__REQUIRED TASKS__:
1. Please copy the account of Macaulay's schooling at Little Shelford from "Thomas Babington Macaulay" to "the School in Little Shelford.", substituting "notes" for "letters".
2. Resume the account of Macaulay's schooling at Little Shelford after its final sentence.

__SOURCE__:
....

Thomas Babbington Macaulay lived from 1800 to 1859. He went to school in Little Shelford. He was a poet, historian and Whig politician. He wrote extensively as an essayist and reviewer and on British History. He was also the Secretary at war between 1839 and 1841 and Paymaster General between 1846 and 1848.

"At eight Macaulay had been sent from his home in Clapham to a select boarding school at Little Shelford run by an evangelical fellow called Preston. When Macaulay, feeling homesick, wrote home unfavourably about the people of Shelford, Zachary urged the 8 year old to set about reforming them." From The Literary History of Cambridge by Graham Pearson.

Thomas Babington Macaulay was at the school from 1812 and even at the tender age of 12 and 13 he wrote extensively. His biography includes many letters written when he was at the School in Little Shelford.

We also know that Rev Preston, who founded the school, was a strong evangelical, and a friend of Isaac Milner a mathematician, inventor and the President of Queens' College, Cambridge. Milner was instrumental in the 1785 religious conversion of William Wilberforce and was a great supporter of the abolitionists' campaign against the slave trade. Milner was also one of the chief representatives of the Little Shelford school and recognised Macaulay's talent even at that young age and based on his letters it appears Milner became something of a mentor to Macaulay. Macauley even mentions in his diaries travelling from Little Shelford to spend a day with Milner and Wilberforce.

....

[Collected data entries]
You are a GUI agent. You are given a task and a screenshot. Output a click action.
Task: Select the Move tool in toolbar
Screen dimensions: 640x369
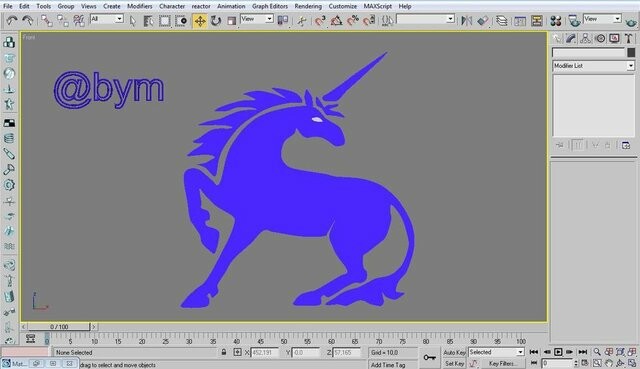point(200,21)
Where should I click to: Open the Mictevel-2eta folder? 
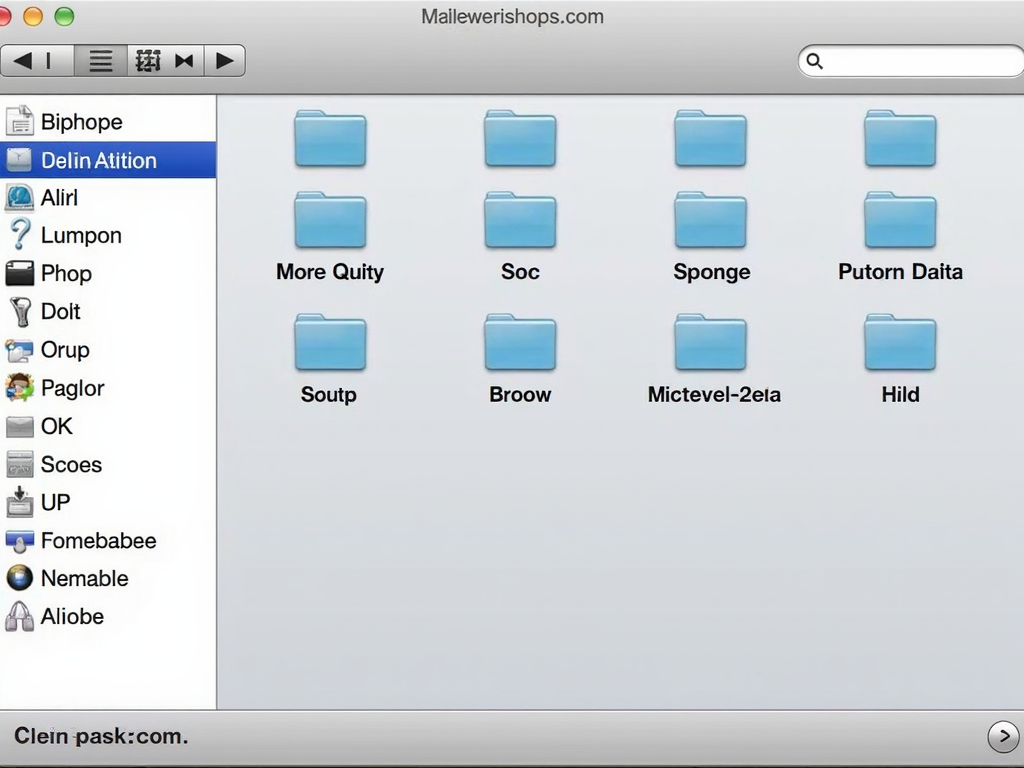tap(710, 343)
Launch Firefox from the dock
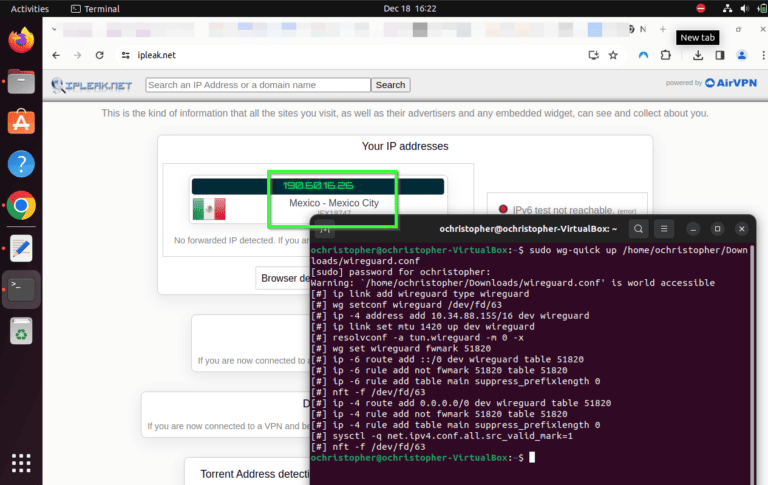768x485 pixels. [21, 41]
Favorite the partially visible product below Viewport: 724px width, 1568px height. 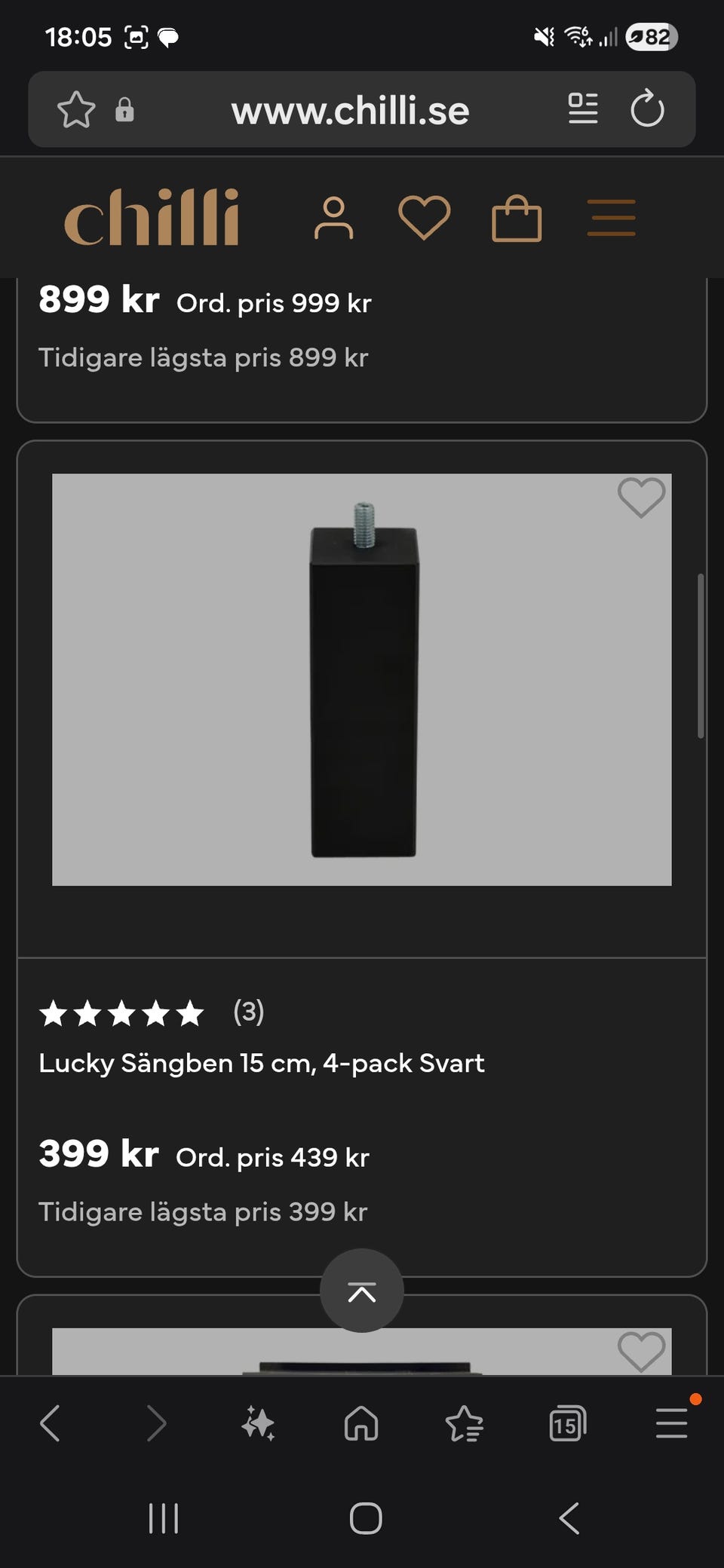click(641, 1351)
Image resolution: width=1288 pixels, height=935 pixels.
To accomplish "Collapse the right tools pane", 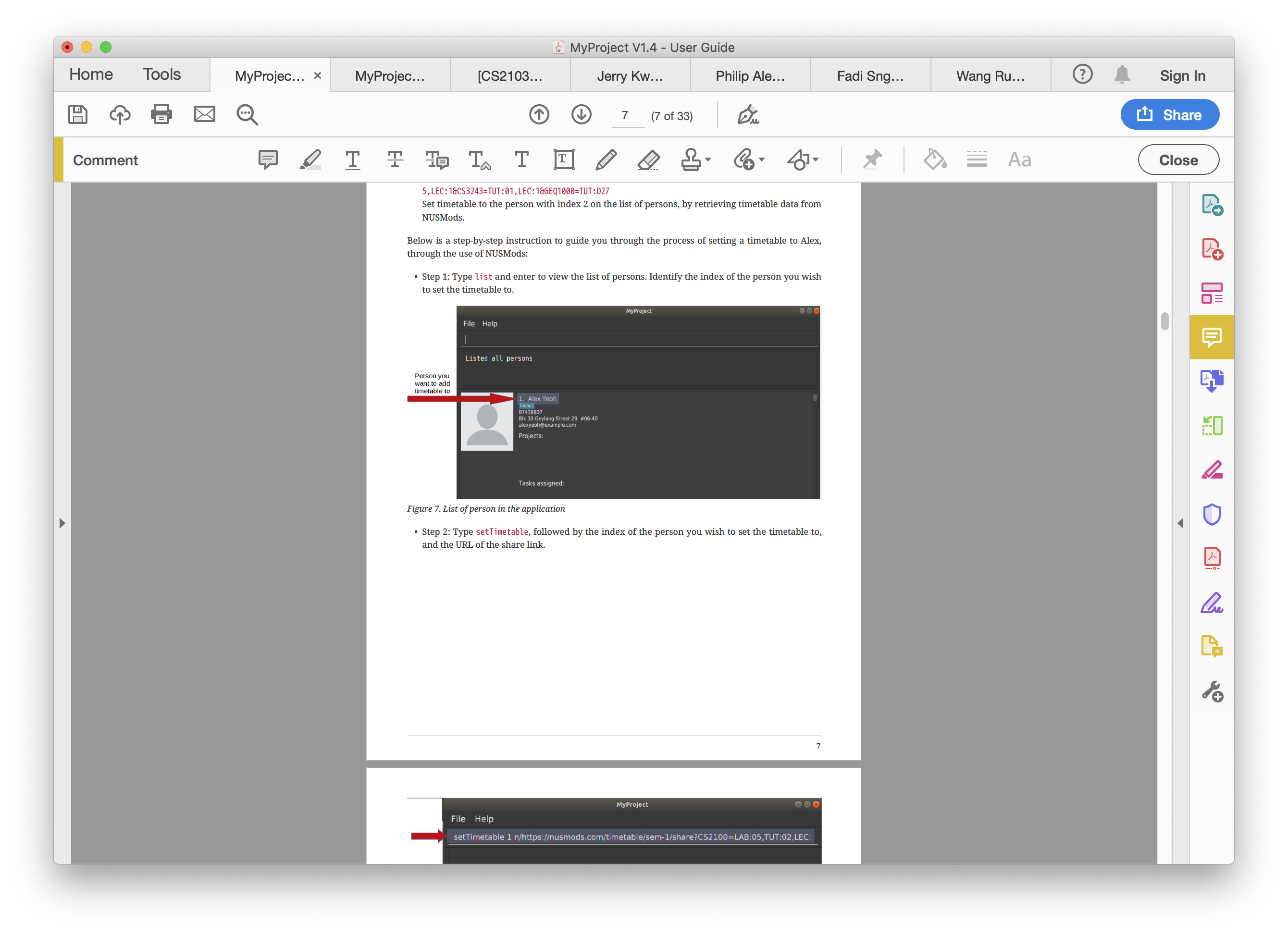I will click(1180, 523).
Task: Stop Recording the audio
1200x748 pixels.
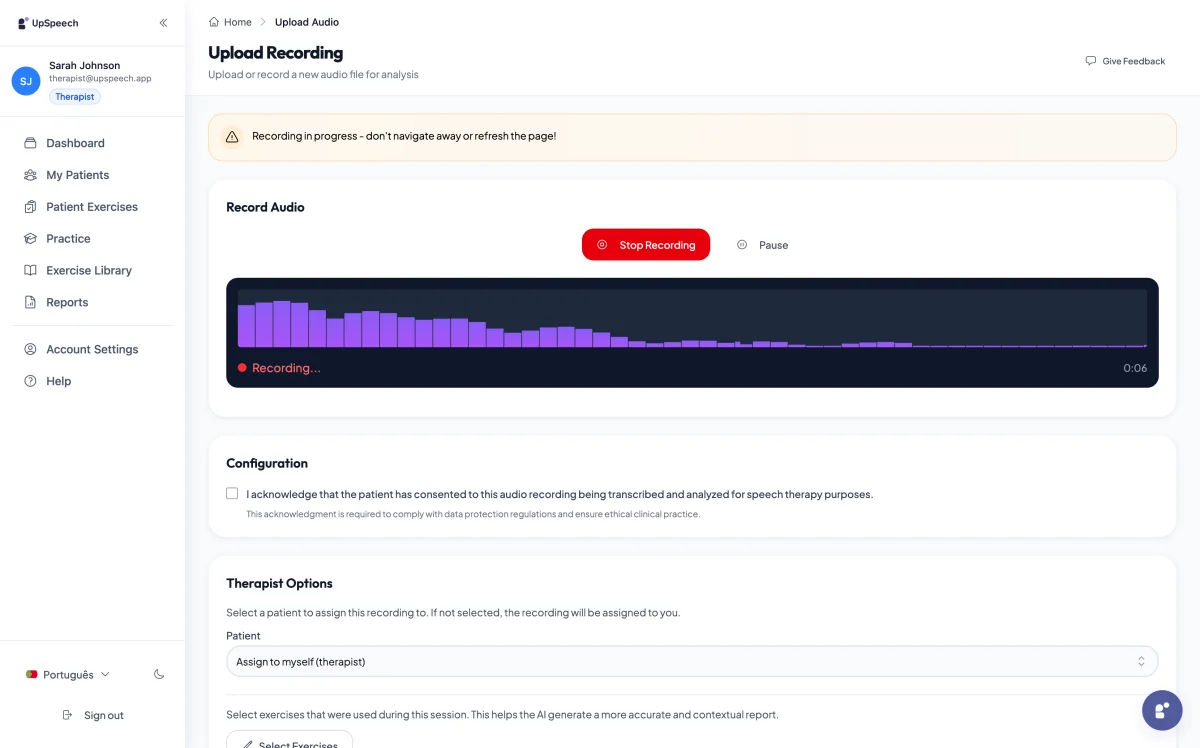Action: (x=646, y=244)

....

__OUTPUTS IN ORDER__:
1.
Thomas Babington Macaulay was at the school from 1812 and even at the tender age of 12 and 13 he wrote extensively. His biography includes many notes written when he was at the School in Little Shelford.

2.
There are some lovely insights in the letters written by Macaulay while at school in Little Shelford. On February 22nd 1813 he wrote to his father: “My room is a delightful snug little chamber which nobody can enter as there is a trick about opening the door. I sit like a king with my writing desk before me for would you believe it, there is a writing desk in my chest of drawers. My books on one side, my box of papers on the other with my arm chair and my candle. For every boy has a candlestick, snuffers and extinguisher of his own”. To get more insights on the school you can read “The Life and Letters of Lord Macaulay, Volume 1” by George Otto Trevelyan on Google Books where it is freely available.